Refactoring the io and in-memory lazy vs non-lazy representation
Here are the linked issues Incremental IO https://github.com/scverse/spatialdata/issues/186 https://github.com/scverse/spatialdata/issues/222 (old PR containing discussion) https://github.com/scverse/spatialdata/pull/138
Lazy vs non-lazy https://github.com/scverse/spatialdata/issues/243 https://github.com/scverse/spatialdata/issues/153 https://github.com/scverse/spatialdata/issues/297
@lopollar reported that saving extra columns in shapes layers is not working at the moment https://github.com/scverse/spatialdata/issues/311. I think it was working but we didn't have a test for that.
Please @giovp when working on this PR also add a test for this.
Refactoring the geometry argument of the shapes model: https://github.com/scverse/spatialdata/issues/315
question regarding incremental, plan is to remove entirely the write/read steps when __setitem__ is called, unless overwrite=True, in that case a call to write follows and hence makes sense to reload data lazy?
I'd maybe remove add_image(), etc and leave only __setitem__. In this way there is no option to pass overwrite=True.

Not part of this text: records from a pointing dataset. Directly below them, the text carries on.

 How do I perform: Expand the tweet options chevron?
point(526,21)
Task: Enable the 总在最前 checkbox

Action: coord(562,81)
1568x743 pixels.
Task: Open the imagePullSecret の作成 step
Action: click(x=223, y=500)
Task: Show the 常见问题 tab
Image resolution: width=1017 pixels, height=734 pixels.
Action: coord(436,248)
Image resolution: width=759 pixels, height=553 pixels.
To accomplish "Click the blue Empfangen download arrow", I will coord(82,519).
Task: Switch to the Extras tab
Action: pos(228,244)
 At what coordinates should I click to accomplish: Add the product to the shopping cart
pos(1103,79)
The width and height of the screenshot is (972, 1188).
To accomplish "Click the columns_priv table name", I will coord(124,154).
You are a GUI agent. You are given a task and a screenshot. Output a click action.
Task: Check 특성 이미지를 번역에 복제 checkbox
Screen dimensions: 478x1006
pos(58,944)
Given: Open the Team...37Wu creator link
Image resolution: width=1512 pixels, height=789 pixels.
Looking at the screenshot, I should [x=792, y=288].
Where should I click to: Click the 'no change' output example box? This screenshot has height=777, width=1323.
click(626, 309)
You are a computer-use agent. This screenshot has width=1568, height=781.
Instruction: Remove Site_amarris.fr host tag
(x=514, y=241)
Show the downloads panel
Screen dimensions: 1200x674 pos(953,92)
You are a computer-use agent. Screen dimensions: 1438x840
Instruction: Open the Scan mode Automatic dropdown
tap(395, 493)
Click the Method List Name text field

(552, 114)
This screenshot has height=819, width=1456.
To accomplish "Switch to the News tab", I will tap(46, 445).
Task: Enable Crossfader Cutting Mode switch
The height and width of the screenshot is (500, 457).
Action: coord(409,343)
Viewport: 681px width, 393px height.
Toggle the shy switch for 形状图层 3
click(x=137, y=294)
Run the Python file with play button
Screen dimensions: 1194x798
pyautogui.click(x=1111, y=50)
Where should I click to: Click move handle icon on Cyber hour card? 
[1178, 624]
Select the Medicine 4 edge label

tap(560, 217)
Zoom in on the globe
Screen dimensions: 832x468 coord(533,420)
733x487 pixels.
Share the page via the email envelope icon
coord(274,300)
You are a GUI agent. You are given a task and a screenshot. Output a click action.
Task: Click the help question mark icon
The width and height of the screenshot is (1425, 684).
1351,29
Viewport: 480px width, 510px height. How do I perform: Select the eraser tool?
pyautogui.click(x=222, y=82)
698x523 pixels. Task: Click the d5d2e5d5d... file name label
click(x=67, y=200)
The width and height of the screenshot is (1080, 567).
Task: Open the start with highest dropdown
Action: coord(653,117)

I would then add a method to resave to disk a specifc element. So the workflow would be:
sdata.images['my_image'] = im
# or even the following, that is already implemented and uses single dispatch to forward
# the right `__setitem__`
sdata['my_image'] = im
sdata.write('my_data.zarr')
# example of in-place operation (can be both lazy or in-memory)
sdata['my_image'] = sdata['my_image'] + 1
sdata.write(element='my_image')
We could add a parameter reload=True to write() that does the lazy re-reading, and let the user disable it for specific cases, like when the data is all full in-memory and the user wants to keep it there.
I'd then have something like this to load an element in-memory.
# all is read lazy by default
sdata = read_zarr('my_data.zarr')
sdata.load_in_memory(element='my_image')
We should also consider adding the option to keep data lazy but making it persistent (.persist()).